Access and benefit-sharing are based on prior informed consent (PIC) being granted by a provider to a user and negotiations between both parties to develop mutually agreed terms (MAT) to ensure the fair and equitable sharing of genetic resources and associated benefits.
- Prior informed consent (PIC): is the permission given by the competent national authority of a provider country to a user prior to accessing genetic resources, in line with an appropriate national legal and institutional framework.
- Mutually agreed terms (MAT): is an agreement reached between the providers of genetic resources and users on the conditions of access and use of the resources, and the benefits to be shared between both parties.
These conditions are required under Article 15 of the CBD, which was adopted in 1992 and provides a global set of principles for access to genetic resources, as well as the fair and equitable distribution of the benefits that result from their use
In 2021, 15th meeting of the Conference of the Parties (COP) to the UNCBD was held virtually in Kunming, China. The COP 15’s major goal was to create and accept a post-2020 “Global Biodiversity Framework” to replace and update the Strategic Plan for Biodiversity (SPB) 2011-2020 and the Aichi Biodiversity Targets.
Aichi Biodiversity Targets
- Strategic Goal A: Address the underlying causes of biodiversity loss by mainstreaming biodiversity across government and society
- Strategic Goal B: Reduce the direct pressures on biodiversity and promote sustainable use
- Strategic Goal C: To improve the status of biodiversity by safeguarding ecosystems, species and genetic diversity
- Strategic Goal D: Enhance the benefits to all from biodiversity and ecosystem services
- Strategic Goal E: Enhance implementation through participatory planning, knowledge management and capacity building
For the next ten years, the framework will comprise a set of global goals, targets, and indicators that will guide biodiversity and ecosystem conservation, protection, restoration, and sustainable management.

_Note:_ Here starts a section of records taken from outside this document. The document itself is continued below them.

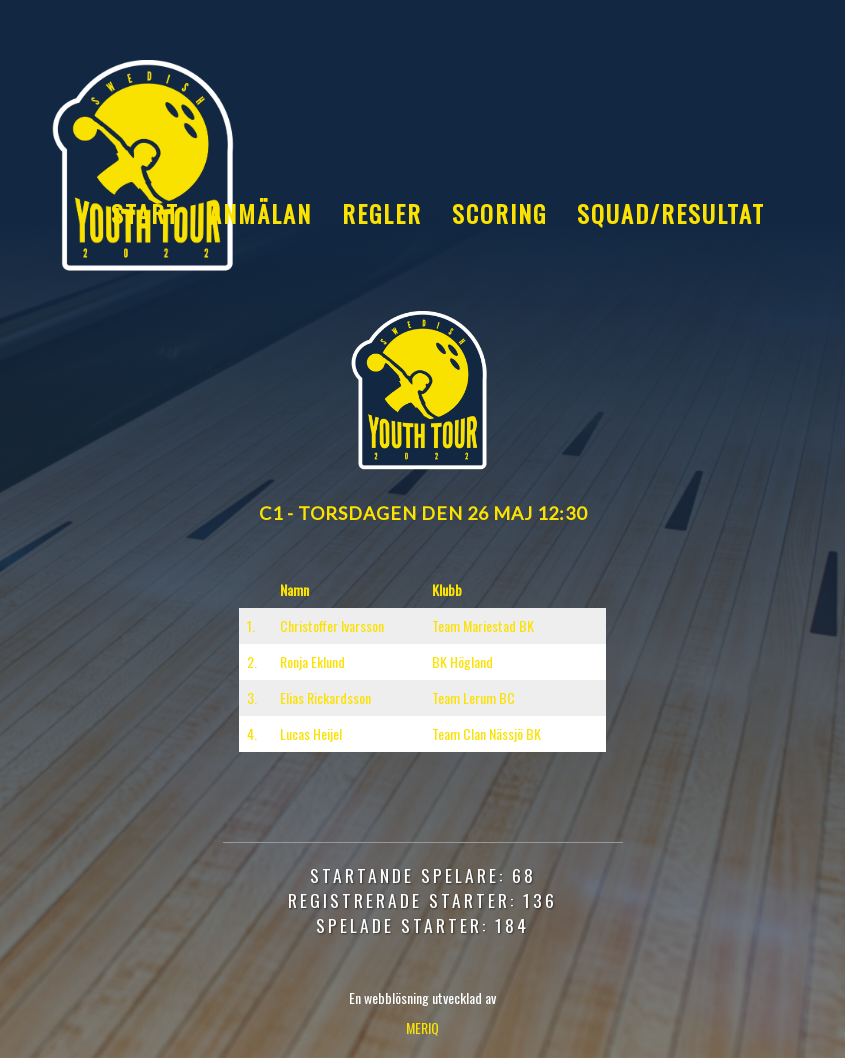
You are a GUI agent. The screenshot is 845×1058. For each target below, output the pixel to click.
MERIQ (422, 1027)
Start (145, 213)
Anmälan (260, 213)
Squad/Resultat (671, 213)
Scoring (499, 213)
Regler (382, 213)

The first draft of the GBF was released in July 2021, containing 21 targets for 2030 and 4 Goals to achieve humanity “living in harmony with nature,” vision by 2050.
Parties will reconvene in 2022 for further negotiations and to come to a final agreement on the post-2020 Global Biodiversity Framework.
Highlighting feature of the COP
- The declaration called for immediate and comprehensive action in all areas of the global economy to reflect biodiversity concerns.
- More than a hundred countries, including India, have pledged to
- Work together to design, adopt, and implement a viable post-2020 global biodiversity framework.
- Reverse the current biodiversity loss.
- Ensure that biodiversity is on the mend by 2030 at the very latest.
- China established the Kunming Biodiversity Fund with a budget of around USD 230 million to fund programs that safeguard biodiversity in underdeveloped nations.
- It also praised many countries’ efforts and commitments to safeguard 30% of their land and sea regions by 2030 (30 by 30 objective), which is crucial for reversing a major cause of environmental degradation.
- The summit emphasised the importance of private sector participation, including an open letter from company CEOs to international leaders encouraging decisive action.
- Global Environment Facility, UNDP, and UNEP have pledged to expedite financial and technical assistance to developing countries to help them implement the Global Environment Facility.